→ TEXT FOR ANALYSIS:
By way of what i see in day to day stuff, then cookery is a trade or a craft - with exceptions.

What i mean by exception applies to the areas of cooking that have a link to the arts. Such things would be:

chocolate work - modelling and sculpture
margarine work - modelling and sculpture
Sugar Work - modelling and pastillage
cake decorating - cake sculptures
Vegetable carving
Et al.

Ive seen a lot of crap and some sincerely artistic work, how would you describe a competition grade plated dessert.


----------



## pete (Oct 7, 2001)

Chefkath we do not consider the products of glassblowers or potters "art" for the most part. These are items that we use everyday. Sure they can produce "artistic" works but most of what they produce is for everyday use. That is what makes them craftsmen. They create things that we use on a daily basis. It is the same with chefs. Yes, we create. Yes, there is passion behind what we do. But ultimately our product is used and consumed in one of humankinds most base functions. I don't see the need to justify ourselves by calling ourselves artists. Passion does not make us artists. If it does, then is the cop who is passionate about his job an artist? An accountant? Yes we create, but that doesn't make us artists. A farmer creates, a brick layer creates, advertising people create. Are these people artists? Im, sorry but I just can't buy into this notion that chefs are artists.


----------



## pete (Oct 7, 2001)

Charlie Trotter said he didn't care if people liked his food? Obviously, he does. He may not want everyone to like his food, but if he didn't care is anyone liked it he'd be out of business very soon. He has to make money and he knows it. Sure, his food can be sublime and he is very passionate about it, but he still has to please enough people for him to continue making money.


----------



## chefjohnpaul (Mar 9, 2000)

In two Food Arts articles I've read, one entitled "Fire Your Customers" Trotter admitted to catering to a certain clientele that he can educate to his vision and tastes in cuisine, others that want something else he encourages to go elsewhere. In a city as big as Chicago, and if you're good, you can do that. Sacramento? Well......

→ DATASET EXCERPT:
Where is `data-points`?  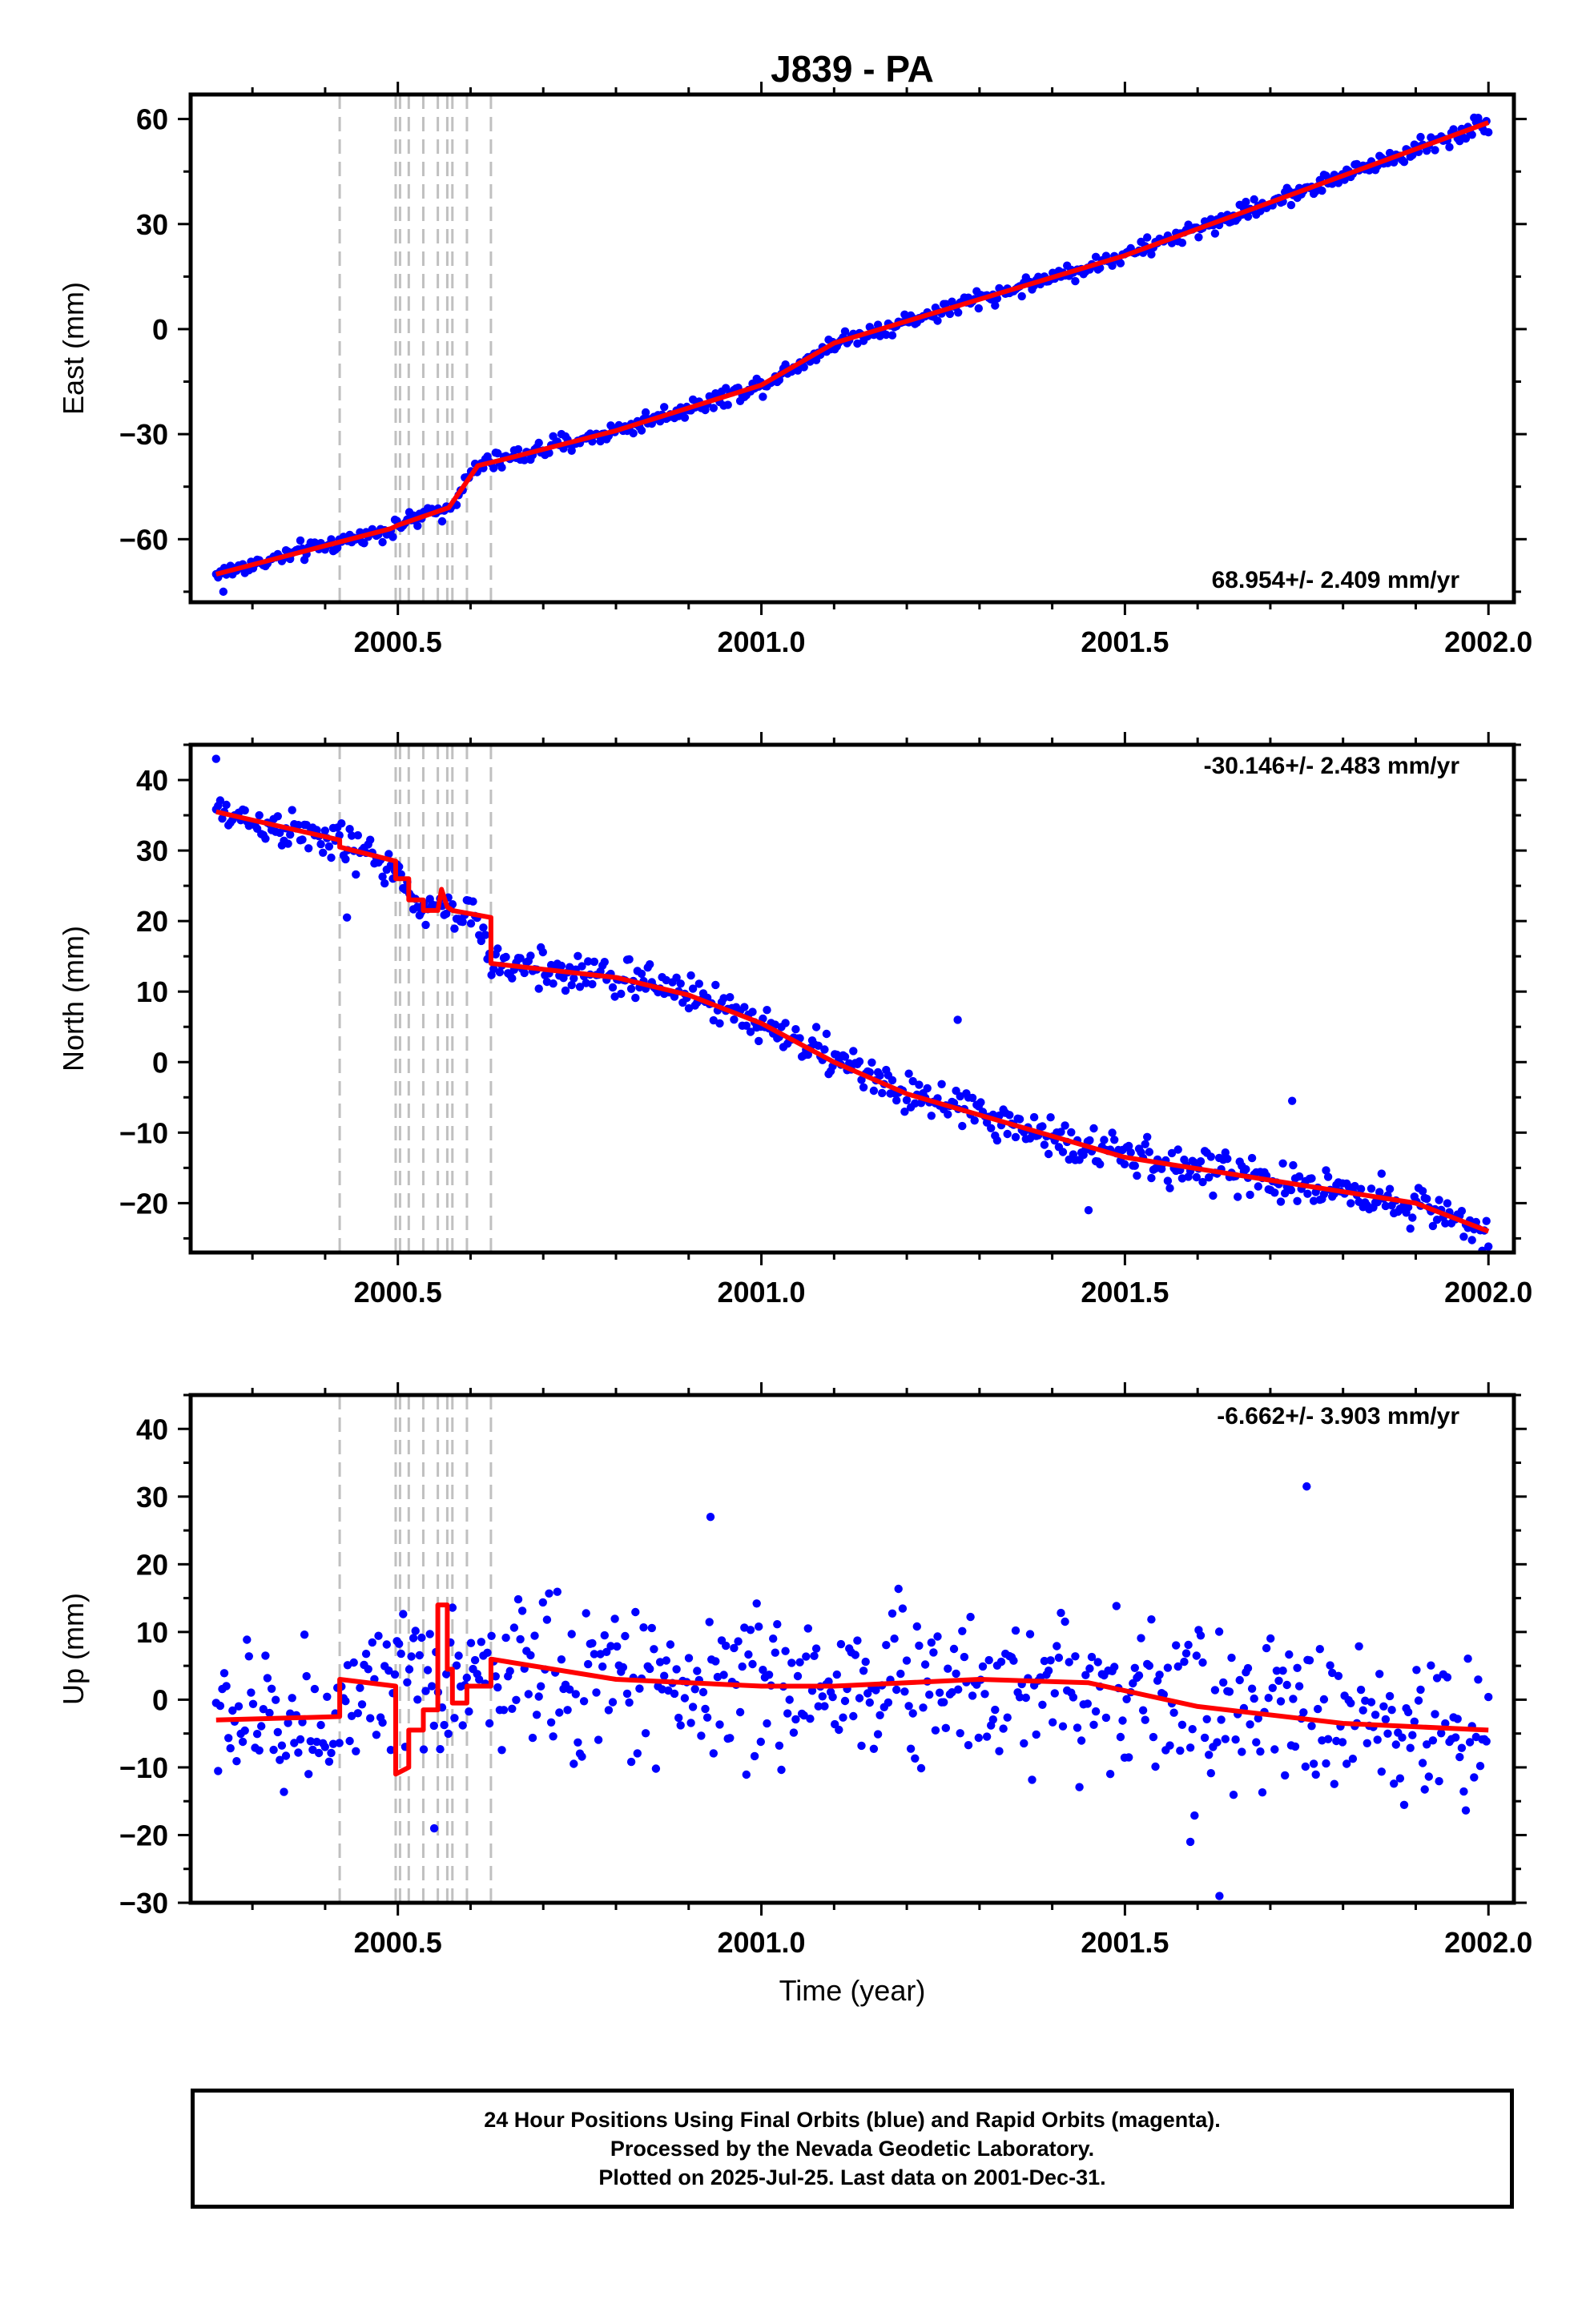
data-points is located at coordinates (852, 1691).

→ DESCRIPTION OF THE TASK:
In the forum thread about whether cooking is an art, which two kinds of makers does pete name as craftsmen whose products are mostly for everyday use?

→ TASK ANSWER:
Glassblowers and potters.